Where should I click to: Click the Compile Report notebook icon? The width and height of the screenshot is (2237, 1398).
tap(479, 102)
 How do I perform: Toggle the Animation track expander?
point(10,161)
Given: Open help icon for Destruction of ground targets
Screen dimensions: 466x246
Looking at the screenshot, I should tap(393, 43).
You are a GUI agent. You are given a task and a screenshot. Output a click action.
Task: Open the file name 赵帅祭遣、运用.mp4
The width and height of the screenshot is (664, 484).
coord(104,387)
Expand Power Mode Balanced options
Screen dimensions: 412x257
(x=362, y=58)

★ ★ ★ ★ ★

Goal => Write out these records line for line, exactly as they appear.

Answer to this exercise =>
Where should I click to: Click the Compile Report notebook icon? The width and height of the screenshot is (2237, 1398).
tap(479, 102)
 How do I perform: Toggle the Animation track expander?
point(10,161)
Given: Open help icon for Destruction of ground targets
Screen dimensions: 466x246
Looking at the screenshot, I should tap(393, 43).
You are a GUI agent. You are given a task and a screenshot. Output a click action.
Task: Open the file name 赵帅祭遣、运用.mp4
The width and height of the screenshot is (664, 484).
coord(104,387)
Expand Power Mode Balanced options
Screen dimensions: 412x257
(x=362, y=58)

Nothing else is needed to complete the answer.